■ PROBLEM REQUIREMENTS ■
Copy all the entries below exactly, but not the pictures.

■ RECORDS FOR THE EXERCISE ■
========
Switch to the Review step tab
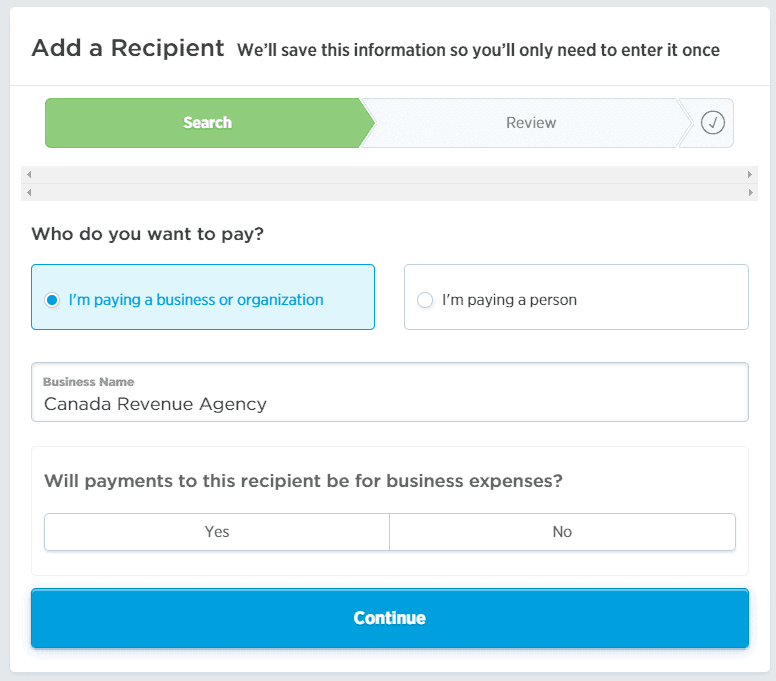 [x=530, y=123]
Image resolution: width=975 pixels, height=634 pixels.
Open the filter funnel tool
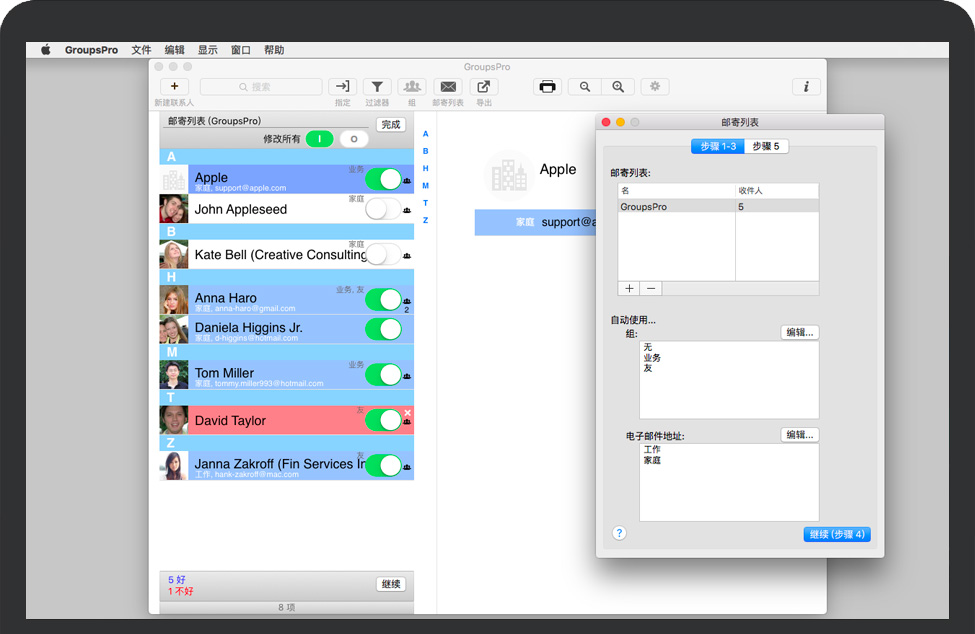tap(377, 87)
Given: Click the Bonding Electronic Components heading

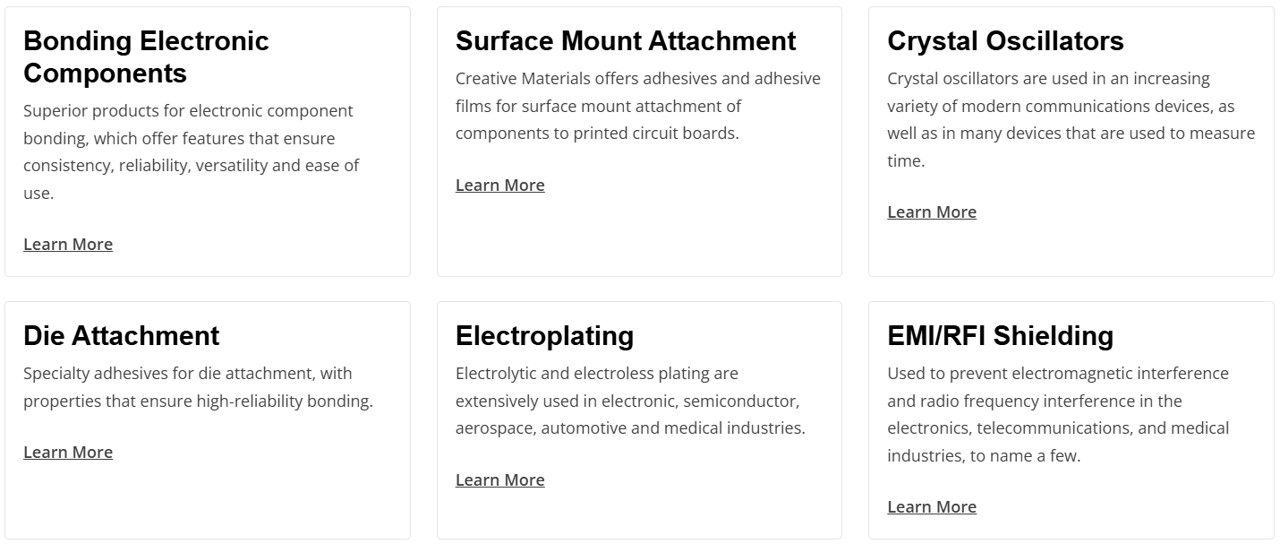Looking at the screenshot, I should pyautogui.click(x=146, y=57).
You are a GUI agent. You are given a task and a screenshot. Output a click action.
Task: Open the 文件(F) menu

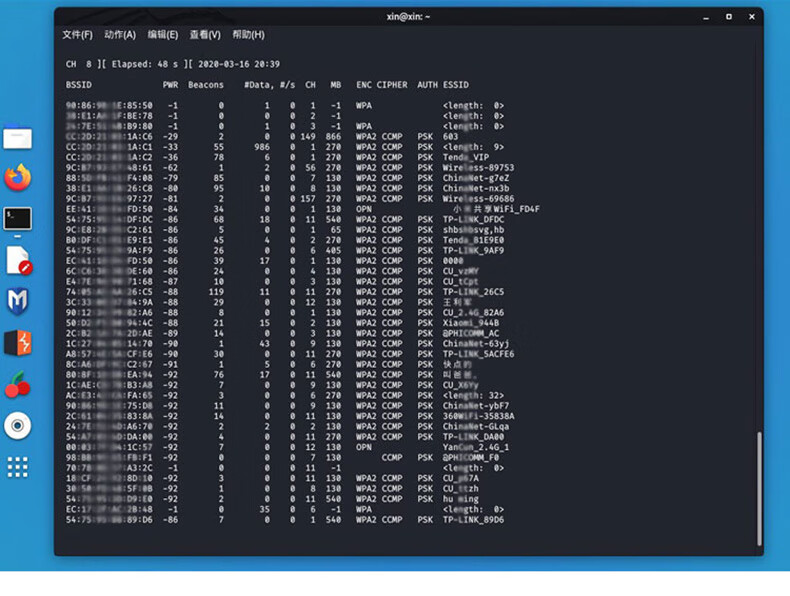point(77,35)
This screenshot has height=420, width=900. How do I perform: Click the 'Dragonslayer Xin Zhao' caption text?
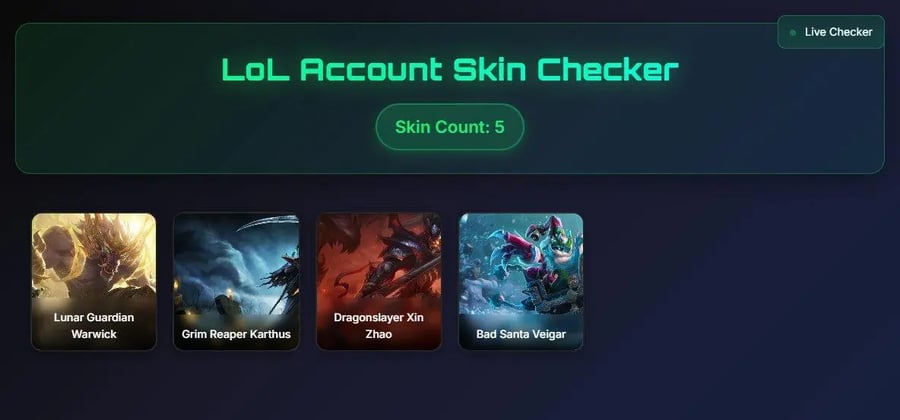[x=379, y=325]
========
■ EXPECTED OUTPUT ■
Switch to the Review step tab
 [x=530, y=123]
Image resolution: width=975 pixels, height=634 pixels.
Open the filter funnel tool
tap(377, 87)
Given: Click the Bonding Electronic Components heading

Looking at the screenshot, I should pyautogui.click(x=146, y=57).
You are a GUI agent. You are given a task and a screenshot. Output a click action.
Task: Open the 文件(F) menu

point(77,35)
This screenshot has height=420, width=900. How do I perform: Click the 'Dragonslayer Xin Zhao' caption text?
[x=379, y=325]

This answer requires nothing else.